* _Problem details_: Each line from the one with "The width and height of the screenshot is (669, 628)." through the last line of the records must be output exactly, both ends included.

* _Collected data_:
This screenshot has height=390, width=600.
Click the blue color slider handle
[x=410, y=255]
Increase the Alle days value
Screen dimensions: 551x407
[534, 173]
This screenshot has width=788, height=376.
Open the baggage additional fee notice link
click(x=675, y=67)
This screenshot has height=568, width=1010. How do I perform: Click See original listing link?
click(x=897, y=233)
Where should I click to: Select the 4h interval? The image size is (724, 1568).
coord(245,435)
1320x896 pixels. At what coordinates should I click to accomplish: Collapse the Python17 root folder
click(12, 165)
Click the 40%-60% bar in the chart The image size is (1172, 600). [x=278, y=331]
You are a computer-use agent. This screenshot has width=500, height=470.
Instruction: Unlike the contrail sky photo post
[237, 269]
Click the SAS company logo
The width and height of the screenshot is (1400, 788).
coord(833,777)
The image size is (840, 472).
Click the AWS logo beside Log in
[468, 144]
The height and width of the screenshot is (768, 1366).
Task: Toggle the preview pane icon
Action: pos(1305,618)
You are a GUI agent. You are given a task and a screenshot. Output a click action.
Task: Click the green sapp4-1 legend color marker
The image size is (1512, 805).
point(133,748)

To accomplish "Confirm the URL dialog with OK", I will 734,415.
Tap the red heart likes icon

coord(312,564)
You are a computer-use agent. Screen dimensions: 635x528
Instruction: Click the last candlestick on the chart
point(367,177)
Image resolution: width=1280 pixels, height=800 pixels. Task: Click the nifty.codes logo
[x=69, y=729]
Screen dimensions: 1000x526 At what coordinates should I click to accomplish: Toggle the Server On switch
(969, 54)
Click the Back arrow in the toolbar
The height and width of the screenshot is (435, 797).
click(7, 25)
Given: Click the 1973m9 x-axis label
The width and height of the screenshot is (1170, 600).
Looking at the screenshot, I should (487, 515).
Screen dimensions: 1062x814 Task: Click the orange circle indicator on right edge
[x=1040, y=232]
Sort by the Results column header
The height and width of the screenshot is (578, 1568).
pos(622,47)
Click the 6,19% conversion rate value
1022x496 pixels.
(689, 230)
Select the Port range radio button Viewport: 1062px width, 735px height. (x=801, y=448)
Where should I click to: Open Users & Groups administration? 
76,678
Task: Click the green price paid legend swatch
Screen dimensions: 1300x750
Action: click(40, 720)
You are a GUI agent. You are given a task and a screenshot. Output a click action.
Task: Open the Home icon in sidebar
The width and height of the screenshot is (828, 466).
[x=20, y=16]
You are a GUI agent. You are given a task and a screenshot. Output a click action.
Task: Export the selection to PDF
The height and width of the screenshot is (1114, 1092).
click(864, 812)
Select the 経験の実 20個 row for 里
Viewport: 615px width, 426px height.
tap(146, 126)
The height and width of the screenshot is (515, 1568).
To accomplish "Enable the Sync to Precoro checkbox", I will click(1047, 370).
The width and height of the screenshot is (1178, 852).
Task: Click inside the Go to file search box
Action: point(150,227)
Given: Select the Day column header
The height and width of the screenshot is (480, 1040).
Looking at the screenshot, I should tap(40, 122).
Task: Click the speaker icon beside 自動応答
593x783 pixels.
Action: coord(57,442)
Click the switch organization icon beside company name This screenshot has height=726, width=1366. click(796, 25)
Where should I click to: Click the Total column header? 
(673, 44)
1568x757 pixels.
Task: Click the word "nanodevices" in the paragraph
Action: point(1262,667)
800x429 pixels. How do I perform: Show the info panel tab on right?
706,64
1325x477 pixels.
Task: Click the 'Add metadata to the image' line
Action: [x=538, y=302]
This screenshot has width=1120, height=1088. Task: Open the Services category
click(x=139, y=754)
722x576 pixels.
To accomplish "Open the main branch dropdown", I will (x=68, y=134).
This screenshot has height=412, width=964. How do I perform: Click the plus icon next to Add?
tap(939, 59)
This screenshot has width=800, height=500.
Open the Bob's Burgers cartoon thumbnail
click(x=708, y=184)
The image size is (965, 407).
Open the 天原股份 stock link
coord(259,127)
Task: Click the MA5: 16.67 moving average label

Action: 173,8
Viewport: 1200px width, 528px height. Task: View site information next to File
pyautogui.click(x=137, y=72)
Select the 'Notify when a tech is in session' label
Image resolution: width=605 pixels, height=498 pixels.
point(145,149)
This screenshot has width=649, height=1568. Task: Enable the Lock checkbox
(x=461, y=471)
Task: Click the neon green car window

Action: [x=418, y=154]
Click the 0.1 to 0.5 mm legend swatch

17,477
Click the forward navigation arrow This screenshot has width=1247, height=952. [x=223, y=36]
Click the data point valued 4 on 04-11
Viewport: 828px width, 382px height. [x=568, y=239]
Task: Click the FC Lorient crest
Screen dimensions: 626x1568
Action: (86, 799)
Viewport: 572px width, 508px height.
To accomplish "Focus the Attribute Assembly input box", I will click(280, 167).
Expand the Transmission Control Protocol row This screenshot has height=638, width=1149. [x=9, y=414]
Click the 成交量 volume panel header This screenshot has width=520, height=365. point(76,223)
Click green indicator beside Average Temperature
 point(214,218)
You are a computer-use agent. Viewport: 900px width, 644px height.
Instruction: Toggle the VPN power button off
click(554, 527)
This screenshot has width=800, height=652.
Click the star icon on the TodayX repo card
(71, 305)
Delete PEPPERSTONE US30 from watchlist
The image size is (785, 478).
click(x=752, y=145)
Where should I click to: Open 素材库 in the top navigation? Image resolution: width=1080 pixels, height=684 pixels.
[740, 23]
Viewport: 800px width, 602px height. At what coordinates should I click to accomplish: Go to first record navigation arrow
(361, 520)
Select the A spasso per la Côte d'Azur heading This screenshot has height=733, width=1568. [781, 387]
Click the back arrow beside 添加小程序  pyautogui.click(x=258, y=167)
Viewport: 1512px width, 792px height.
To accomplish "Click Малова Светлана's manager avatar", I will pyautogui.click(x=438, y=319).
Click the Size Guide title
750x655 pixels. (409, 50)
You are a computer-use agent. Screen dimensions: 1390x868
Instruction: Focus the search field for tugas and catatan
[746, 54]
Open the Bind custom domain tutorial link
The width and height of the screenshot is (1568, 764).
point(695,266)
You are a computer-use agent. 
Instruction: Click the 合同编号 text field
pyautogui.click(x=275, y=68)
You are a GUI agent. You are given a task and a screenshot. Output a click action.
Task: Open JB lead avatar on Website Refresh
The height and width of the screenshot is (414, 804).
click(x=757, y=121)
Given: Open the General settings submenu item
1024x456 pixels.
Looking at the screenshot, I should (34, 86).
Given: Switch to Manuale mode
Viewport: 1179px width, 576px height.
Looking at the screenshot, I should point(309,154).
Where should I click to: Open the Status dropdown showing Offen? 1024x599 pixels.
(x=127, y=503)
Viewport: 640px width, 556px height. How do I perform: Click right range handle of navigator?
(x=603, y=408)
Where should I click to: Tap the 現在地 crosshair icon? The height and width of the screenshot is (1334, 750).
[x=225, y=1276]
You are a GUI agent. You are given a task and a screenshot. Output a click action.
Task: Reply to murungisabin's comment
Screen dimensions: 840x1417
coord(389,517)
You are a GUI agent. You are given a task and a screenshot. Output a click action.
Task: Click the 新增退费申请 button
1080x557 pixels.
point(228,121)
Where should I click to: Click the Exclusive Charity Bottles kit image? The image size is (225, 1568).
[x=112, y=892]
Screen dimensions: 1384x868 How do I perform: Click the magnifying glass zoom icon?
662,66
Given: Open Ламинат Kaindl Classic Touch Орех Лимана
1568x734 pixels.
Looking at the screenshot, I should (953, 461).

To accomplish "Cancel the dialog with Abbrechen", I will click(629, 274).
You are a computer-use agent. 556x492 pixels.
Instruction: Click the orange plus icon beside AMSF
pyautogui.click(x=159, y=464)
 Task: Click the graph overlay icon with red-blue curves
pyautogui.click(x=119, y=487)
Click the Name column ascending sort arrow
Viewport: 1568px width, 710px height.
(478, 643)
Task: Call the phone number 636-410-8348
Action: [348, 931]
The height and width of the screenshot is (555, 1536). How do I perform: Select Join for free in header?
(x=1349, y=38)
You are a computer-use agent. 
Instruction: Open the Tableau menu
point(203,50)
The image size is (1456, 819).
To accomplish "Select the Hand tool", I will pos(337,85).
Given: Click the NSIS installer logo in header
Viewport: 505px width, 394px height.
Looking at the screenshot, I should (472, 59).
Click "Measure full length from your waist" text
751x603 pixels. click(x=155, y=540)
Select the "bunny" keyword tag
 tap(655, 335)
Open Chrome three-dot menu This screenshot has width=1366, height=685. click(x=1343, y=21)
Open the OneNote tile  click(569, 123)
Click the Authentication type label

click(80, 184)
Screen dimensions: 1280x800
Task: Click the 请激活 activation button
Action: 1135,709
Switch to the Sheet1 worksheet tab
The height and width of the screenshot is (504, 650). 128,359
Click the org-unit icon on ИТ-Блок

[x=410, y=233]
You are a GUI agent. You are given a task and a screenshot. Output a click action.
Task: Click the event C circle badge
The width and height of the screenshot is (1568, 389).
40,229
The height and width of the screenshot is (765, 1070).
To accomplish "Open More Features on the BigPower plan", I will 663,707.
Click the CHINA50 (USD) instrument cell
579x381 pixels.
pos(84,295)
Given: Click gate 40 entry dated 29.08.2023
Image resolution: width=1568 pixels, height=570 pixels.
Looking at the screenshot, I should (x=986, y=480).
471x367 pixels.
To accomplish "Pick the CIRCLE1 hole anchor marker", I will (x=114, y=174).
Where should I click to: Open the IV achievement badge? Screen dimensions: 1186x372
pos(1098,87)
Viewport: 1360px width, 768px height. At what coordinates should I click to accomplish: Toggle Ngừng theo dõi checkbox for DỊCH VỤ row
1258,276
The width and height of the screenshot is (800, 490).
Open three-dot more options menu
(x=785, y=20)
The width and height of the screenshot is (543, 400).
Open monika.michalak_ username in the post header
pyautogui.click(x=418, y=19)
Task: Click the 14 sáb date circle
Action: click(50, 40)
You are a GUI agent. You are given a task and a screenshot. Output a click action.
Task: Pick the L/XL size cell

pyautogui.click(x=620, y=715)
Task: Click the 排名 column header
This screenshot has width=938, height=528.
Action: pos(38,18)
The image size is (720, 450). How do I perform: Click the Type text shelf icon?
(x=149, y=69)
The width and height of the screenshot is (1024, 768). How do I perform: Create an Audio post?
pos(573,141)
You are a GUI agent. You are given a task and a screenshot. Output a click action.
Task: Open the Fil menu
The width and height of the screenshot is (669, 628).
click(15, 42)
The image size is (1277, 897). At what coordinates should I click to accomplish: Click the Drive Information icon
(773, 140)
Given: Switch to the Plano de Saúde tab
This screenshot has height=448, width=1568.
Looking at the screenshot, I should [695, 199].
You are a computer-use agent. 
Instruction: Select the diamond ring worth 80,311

* _Written solution_:
The width and height of the screenshot is (669, 628).
click(15, 42)
The image size is (1277, 897). At what coordinates should I click to accomplish: Click the Drive Information icon
(773, 140)
Given: Switch to the Plano de Saúde tab
This screenshot has height=448, width=1568.
Looking at the screenshot, I should [695, 199].
You are a computer-use agent. 
Instruction: Select the diamond ring worth 80,311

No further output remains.